The ten-year-old, Mike Hartsell, was in another seat, restrained by an older cousin. But a second cousin, Emmanuel Sanchez, 14, of Reynosa, was with Maria. Emmanuel was killed. Beside him, Maria, Karla and Cristina Hartsell also lay lifeless.
Angie and Mike survived. In Texas their grandmother Margaret Schneider heard media suppositions that all this must have been due to a robbery. She was unconvinced. Her voice trembled as she said: ““I just don’t understand why they would kill those girls. I just don’t understand.”
In quick succession a third bus stopped to offer aid. Reportedly the driver’s coming down the steps was provocation enough for the heated shooters, and he was killed. A tightly compressed rush of violence was now complete. Total fatalities: 11. When soldiers, mobilizing on the same day, December 22, reported killing five perpetrators (leaving stories about a total of eight lost in the shuffle), the final reported death toll was 16.
In the media furor back in Texas, grandmother Margaret Schneider insisted on airing a telling clue, pointing out that after it was all over, Maria Hartsell was found to have been carrying nearly a thousand dollars on her person–which the “robbers” didn’t seem to search for or touch. Interviewer Randy McIlwain of DFW5 News said of Schneider: “She rejects reports that this was just a robbery. She says the gunmen were out for blood, the only reason for killing women and children.”

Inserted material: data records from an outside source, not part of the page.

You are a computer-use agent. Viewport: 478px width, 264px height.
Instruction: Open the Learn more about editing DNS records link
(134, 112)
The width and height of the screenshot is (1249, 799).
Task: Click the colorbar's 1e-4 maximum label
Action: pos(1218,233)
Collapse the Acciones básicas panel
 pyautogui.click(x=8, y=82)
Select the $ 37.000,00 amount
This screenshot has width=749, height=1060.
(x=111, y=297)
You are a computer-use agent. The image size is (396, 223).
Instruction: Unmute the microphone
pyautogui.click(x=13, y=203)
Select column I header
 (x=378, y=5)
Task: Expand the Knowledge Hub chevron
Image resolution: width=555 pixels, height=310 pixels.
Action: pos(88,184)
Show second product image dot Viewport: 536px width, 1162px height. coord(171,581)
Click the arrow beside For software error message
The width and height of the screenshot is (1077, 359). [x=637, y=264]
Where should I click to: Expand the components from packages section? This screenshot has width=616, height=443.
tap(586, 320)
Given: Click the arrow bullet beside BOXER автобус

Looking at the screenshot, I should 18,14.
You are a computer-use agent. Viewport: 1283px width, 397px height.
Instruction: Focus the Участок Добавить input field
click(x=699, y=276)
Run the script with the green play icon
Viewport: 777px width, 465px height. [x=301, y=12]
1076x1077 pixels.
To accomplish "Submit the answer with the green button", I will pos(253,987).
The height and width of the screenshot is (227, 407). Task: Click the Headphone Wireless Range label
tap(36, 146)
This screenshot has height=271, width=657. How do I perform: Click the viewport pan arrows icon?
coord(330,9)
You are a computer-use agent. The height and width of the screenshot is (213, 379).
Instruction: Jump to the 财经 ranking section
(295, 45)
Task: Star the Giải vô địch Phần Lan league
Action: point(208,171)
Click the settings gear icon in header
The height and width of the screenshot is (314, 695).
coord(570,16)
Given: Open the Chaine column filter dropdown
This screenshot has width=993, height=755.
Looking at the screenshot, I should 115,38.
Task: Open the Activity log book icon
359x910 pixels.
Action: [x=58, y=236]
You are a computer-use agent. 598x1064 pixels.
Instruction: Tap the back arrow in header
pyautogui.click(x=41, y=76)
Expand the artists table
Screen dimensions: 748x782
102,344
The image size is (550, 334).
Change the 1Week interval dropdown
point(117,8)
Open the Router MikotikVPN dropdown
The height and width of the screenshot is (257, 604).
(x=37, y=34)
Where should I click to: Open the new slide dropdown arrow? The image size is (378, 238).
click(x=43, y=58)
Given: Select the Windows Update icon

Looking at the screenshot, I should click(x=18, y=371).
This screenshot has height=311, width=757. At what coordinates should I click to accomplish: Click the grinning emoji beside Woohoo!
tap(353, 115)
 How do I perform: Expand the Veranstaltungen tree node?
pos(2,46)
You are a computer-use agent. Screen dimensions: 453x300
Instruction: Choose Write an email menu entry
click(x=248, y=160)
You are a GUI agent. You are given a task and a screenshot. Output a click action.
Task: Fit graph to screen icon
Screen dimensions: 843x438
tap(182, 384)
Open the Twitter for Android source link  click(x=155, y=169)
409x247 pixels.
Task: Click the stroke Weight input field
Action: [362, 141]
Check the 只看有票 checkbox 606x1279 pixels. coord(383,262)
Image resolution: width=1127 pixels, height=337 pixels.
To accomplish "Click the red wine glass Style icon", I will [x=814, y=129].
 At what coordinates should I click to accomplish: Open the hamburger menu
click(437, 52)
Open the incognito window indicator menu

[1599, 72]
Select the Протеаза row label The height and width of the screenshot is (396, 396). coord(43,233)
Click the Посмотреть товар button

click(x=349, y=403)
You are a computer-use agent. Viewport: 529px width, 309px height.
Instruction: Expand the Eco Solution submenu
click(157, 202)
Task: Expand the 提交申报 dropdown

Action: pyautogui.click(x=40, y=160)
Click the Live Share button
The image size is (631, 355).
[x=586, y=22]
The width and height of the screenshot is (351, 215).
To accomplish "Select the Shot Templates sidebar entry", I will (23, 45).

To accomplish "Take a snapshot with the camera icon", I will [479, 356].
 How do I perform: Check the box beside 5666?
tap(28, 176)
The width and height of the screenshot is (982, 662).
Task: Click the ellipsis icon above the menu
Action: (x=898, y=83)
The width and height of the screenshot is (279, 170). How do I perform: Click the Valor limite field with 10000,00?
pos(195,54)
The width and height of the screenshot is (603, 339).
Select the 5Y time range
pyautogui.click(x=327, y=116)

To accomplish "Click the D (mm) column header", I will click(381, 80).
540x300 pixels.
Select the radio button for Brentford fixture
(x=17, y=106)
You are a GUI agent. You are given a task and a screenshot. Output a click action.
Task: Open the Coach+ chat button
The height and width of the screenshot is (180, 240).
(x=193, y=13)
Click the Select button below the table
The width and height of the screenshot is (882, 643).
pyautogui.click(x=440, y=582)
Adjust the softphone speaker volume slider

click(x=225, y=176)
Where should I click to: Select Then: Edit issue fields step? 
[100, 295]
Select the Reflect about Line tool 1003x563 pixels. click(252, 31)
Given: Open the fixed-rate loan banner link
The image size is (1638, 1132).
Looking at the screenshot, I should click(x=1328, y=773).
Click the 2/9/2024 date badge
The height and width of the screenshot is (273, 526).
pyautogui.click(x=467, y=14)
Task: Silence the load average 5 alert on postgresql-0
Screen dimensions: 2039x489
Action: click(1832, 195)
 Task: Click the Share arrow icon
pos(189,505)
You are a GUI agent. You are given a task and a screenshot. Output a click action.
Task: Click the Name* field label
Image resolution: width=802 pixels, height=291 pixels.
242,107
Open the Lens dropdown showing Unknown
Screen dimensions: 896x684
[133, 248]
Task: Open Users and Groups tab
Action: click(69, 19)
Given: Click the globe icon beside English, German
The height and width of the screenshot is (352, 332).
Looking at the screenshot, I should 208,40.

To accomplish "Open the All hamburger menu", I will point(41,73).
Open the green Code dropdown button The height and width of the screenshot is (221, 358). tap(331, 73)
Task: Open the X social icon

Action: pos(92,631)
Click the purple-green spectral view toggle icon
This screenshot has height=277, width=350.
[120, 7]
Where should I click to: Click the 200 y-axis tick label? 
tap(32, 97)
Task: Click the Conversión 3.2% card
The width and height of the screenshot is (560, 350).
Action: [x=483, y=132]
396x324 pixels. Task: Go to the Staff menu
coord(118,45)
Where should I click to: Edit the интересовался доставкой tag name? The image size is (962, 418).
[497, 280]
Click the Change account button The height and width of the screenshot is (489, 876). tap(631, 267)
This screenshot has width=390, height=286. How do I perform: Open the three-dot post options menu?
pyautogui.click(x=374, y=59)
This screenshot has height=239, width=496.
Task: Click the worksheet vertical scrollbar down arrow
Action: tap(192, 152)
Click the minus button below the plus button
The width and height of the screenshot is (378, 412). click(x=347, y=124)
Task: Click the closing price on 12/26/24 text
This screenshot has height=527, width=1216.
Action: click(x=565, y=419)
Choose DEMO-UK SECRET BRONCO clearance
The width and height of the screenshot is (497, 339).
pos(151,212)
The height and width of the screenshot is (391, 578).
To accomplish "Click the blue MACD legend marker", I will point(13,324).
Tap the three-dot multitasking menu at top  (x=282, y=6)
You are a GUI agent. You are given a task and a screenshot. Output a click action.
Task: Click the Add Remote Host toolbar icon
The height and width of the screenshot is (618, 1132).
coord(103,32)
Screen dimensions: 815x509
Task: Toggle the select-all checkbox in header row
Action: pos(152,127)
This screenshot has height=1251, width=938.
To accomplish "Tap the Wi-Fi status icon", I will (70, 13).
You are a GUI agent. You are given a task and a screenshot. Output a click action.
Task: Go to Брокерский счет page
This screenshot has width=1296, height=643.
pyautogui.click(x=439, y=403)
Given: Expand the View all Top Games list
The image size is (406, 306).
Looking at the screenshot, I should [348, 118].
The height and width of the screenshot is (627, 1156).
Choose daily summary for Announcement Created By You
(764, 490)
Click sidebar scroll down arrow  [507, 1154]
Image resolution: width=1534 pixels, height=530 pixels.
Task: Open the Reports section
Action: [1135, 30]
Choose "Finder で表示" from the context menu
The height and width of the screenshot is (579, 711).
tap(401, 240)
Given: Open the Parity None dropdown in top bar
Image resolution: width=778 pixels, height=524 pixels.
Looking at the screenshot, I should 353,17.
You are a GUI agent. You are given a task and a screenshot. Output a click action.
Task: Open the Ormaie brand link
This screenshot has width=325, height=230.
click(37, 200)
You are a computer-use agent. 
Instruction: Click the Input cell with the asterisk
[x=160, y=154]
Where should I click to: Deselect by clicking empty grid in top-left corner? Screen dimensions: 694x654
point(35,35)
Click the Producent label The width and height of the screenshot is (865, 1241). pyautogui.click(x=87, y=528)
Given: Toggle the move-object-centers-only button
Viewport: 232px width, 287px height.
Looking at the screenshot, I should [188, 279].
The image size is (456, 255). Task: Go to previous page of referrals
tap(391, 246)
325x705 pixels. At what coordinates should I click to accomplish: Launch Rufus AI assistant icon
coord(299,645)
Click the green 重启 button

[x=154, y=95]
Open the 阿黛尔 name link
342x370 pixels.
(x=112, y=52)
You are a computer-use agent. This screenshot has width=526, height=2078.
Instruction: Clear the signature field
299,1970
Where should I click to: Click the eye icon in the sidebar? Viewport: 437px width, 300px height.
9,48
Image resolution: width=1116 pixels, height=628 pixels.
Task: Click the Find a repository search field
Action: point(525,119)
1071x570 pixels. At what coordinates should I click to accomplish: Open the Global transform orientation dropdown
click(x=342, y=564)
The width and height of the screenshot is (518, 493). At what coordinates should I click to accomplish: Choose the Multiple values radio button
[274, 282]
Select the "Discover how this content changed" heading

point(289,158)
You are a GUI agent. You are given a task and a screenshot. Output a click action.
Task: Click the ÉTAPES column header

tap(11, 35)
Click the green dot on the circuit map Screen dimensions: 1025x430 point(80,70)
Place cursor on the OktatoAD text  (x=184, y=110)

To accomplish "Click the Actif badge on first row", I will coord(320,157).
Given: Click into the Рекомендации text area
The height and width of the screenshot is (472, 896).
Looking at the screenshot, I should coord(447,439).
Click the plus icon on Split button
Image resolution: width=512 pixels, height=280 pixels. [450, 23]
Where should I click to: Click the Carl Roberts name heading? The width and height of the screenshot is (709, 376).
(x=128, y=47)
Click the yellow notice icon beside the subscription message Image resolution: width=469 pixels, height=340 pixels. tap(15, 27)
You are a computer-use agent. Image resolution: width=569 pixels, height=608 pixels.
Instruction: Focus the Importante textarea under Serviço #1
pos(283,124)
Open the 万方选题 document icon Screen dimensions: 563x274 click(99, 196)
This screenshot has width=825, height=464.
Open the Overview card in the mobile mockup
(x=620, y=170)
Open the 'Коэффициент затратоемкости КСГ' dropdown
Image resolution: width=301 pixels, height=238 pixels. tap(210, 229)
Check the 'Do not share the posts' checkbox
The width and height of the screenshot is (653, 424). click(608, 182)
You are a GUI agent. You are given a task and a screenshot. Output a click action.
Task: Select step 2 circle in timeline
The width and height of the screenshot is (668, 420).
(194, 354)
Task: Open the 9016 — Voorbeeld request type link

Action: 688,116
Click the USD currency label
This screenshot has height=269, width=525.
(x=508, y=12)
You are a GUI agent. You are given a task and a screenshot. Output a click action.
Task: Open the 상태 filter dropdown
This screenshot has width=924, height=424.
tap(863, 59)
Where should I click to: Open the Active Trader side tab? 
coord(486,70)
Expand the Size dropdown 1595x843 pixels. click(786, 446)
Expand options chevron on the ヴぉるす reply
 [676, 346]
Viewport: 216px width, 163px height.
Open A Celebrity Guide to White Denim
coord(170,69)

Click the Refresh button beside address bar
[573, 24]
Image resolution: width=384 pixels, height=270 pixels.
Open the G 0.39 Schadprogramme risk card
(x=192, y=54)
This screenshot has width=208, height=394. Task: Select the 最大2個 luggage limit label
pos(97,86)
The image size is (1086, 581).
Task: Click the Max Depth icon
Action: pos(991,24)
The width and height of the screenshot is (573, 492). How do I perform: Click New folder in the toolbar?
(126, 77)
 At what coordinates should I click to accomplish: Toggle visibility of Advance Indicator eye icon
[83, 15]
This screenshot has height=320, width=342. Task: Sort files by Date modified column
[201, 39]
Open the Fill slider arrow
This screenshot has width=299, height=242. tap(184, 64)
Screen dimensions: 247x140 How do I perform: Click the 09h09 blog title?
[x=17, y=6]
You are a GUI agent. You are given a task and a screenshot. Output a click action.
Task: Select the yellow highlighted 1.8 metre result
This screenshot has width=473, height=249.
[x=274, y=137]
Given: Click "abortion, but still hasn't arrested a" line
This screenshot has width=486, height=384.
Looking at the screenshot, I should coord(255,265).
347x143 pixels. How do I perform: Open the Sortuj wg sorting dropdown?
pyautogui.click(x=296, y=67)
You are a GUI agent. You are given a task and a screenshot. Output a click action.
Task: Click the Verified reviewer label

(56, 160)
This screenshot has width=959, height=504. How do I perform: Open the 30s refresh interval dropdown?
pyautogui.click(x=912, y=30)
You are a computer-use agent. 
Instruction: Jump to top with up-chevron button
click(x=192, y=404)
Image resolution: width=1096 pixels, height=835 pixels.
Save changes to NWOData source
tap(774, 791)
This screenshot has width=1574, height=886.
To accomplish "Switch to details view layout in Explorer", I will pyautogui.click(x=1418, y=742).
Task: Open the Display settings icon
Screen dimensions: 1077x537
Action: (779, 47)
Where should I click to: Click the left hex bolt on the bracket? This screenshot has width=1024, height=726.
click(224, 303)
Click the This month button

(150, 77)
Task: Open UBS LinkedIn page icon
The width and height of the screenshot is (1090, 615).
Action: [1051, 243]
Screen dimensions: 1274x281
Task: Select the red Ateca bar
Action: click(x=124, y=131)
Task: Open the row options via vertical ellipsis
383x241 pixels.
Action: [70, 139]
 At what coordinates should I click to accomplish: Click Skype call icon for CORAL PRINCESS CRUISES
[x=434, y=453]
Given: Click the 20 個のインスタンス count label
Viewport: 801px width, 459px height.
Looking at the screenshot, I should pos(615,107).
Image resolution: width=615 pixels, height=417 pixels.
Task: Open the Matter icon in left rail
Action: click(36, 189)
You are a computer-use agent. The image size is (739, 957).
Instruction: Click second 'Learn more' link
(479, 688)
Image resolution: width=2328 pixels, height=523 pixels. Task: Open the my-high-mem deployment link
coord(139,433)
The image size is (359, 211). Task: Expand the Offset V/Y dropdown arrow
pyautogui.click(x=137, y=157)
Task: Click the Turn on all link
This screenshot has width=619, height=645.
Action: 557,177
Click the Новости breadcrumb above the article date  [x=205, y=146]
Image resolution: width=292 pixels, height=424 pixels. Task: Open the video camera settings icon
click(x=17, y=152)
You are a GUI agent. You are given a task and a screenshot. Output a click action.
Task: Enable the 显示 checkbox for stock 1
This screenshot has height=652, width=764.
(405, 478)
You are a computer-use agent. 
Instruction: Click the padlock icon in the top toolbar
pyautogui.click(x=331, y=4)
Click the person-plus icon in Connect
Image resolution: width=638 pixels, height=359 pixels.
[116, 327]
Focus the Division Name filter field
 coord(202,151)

There was a tapestry of clues: the drive-by at the vegetable truck, scarcely a robbery. The grenade tossed almost incidentally but fatally at the other cargo truck–revealing an arsenal a bit heavy for robbers. And then the two bus invasions with their similar themes, as if seeking out incidental provocation to jump-start execution that was really random. If cartel gunmen had been instructed by higher-ups to create a blood trail of a certain size, the face-to-face execution of innocents might not have been entirely effortless. On both boarded buses, remarkably similar small irritants helped to nudge the trigger: the crying of an infant, the outcry of a handicapped girl.
And then there was location. Only 50 miles away lay the magnificent Huasteca grotto called El Sotano de las Golondrinas, publicized internationally just four months earlier by a lofty pitchman: President Calderon himself, as he sought to boost violence-eroded tourism in Mexico. Calderon was filmed dashingly rappeling down into the cavern on a spelunker’s hoist, for a Public Broadcasting System travel show in September. If anyone had sought maximum affront to Calderon during his push for a safe Christmas holiday, Highway 105 offered certain attractions.
The Zetas are known in Mexico for extortion perhaps as much as for drug smuggling. The emergent question can only be viewed as a possibility, not a certainty–one more loose end in the shadows: Were orders sent to lower-level, expendable Zeta grunts, saying that a whole nation was to be pressured by sacrificing a few random pawns?
There are always the other possibilities: that another cartel–or other shadowy players–staged a false-flag massacre to pin it on the Zetas. Or that some ordinary thugs had found a drug-alcohol mix that blew their stack. But the evidence doesn’t point that way. Moreover, a history of other atrocities, originally wreathed in such questions but later proved to the Zetas, reinforces the picture.
Did Zeta leaders decide to send a message a little bloodier than their we-didn’t-do-it banner in Tantoyuca?
And did a government then suppress the implications because they might help spread a message of fear?